大成:あとは、どう聴こえているのかってことに注意するようになりましたね。自己満足だけだとダメだし、自分たちの許せる範囲の歩みよりで、受け入れてもらえるものをやっていきたい。そういう耳がみんな肥えてきたのかな。

――じゃあそういう意思を持って作られたのが今回のミニアルバム?

山下:そうですね。自分たちの方向性を提示したいっていうのがありました。フルアルバムにしようって話もあったんですけど、多くの曲を入れて焦点がぼやけるよりも、コンパクトでビシっとしたものを作りたかったんです。

――アルバムを出す前と後では何か変わりました?

仲手川:いちばん変わったのは自分たちだと思います。方向性を再確認することができましたね。それぞれのヴィジョンをそろそろまとめようという話はしていて、それをどうにか提示したかった。このミニアルバムを出すことで、何をやりたいのか、どう見られたいのかということの意思は統一できたと思います。

――ドラムのメンバーチェンジも影響はある?

仲手川:それはやりたいことをやるためなのかな。このメンバーになってからも、いきなり今のような状態ではなくて、試行錯誤していたんです。でもこのミニアルバムをきっかけに、納得できる曲が生まれてきた。でも、ミニアルバムは5曲なので、ライヴでは曲数も足りないし、前の作品も混ぜて、そういった曲たちも、どれだけ新しい方向性に染めていくかというのが今回のツアーで見えましたね。

――セットリストも会場によって変えていたとか?

仲手川:雰囲気を大切にしたいんです。そのライヴハウスが持つ雰囲気と、そこで演奏する自分たちのイメージを大事にしています。どこでも同じように見えるのではなくて、自分たちのイメージに会場ごとの雰囲気を加味していきたいんです。

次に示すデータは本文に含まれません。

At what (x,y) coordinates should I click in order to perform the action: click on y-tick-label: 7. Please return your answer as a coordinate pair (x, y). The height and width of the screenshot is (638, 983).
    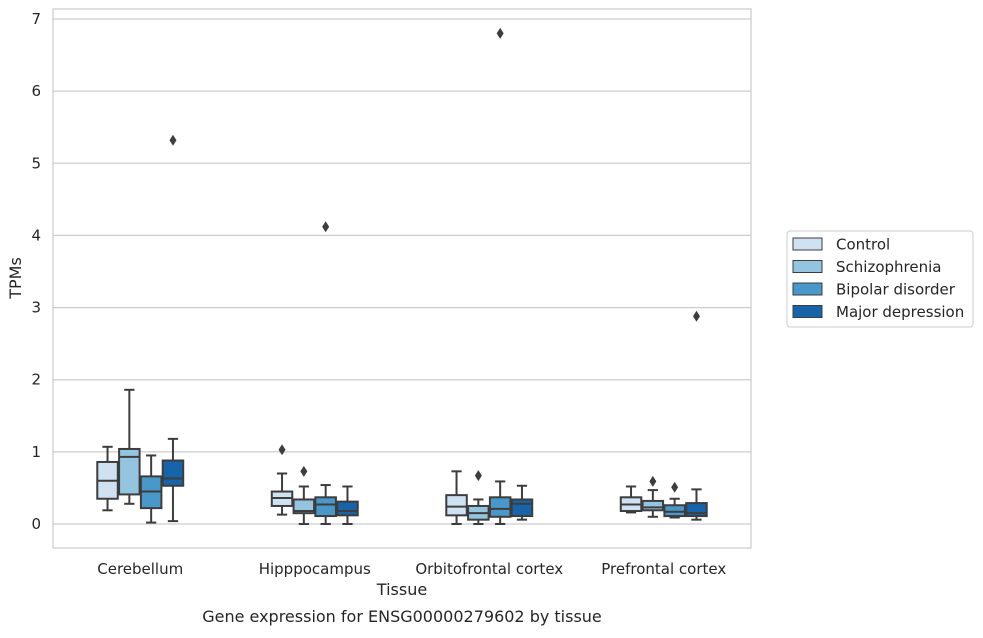
    Looking at the image, I should click on (36, 19). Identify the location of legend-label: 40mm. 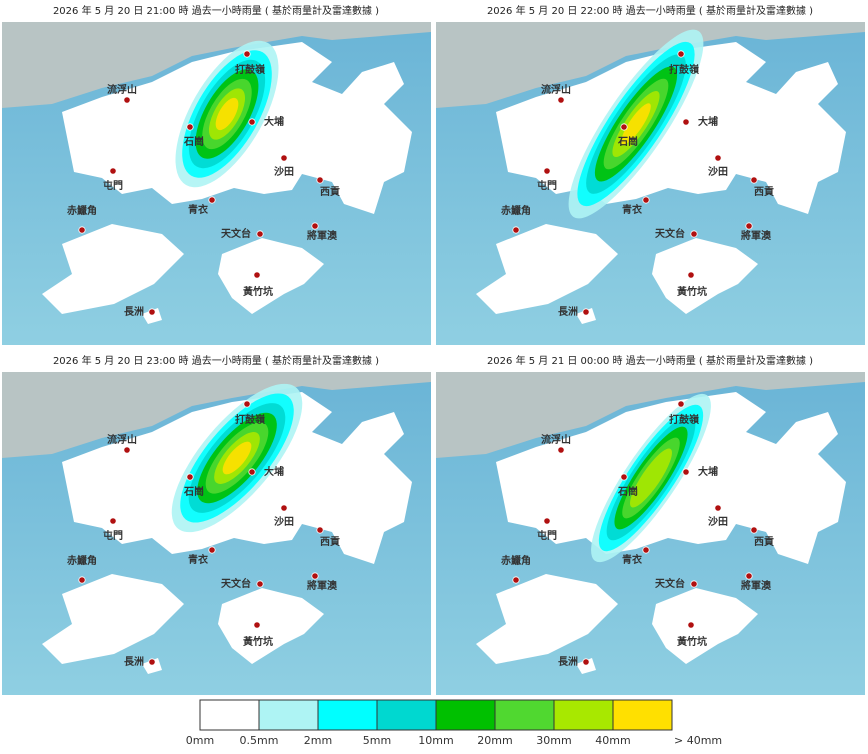
(612, 740).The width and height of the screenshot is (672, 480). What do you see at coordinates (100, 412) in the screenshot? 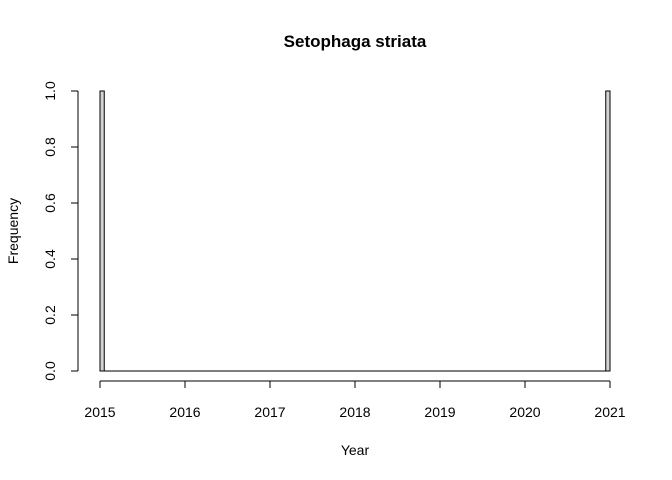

――会場ごとにセットリストが違うっていう点では、みんなが好きなロック・レジェンドたちもそんな感じでしたよね? だからこそブート(違法な海賊版)が重宝されたり……。そういう部分が自然に出ているのかなって思ったんですけど。

仲手川:でも、そうしないとライヴもうまくいかないですよね。スイッチをポンッと入れられるようなメンバーじゃないので、気持ちを合わせて盛り上げていかないと。

――今後は、どんなバンドになっていきたいですか?

山下:リスナーに迎合することなく、スピリット的なものは変えずにやっていきたいですね。さらに、自分たちの見せたい部分を尖らせていきたいなって思っています。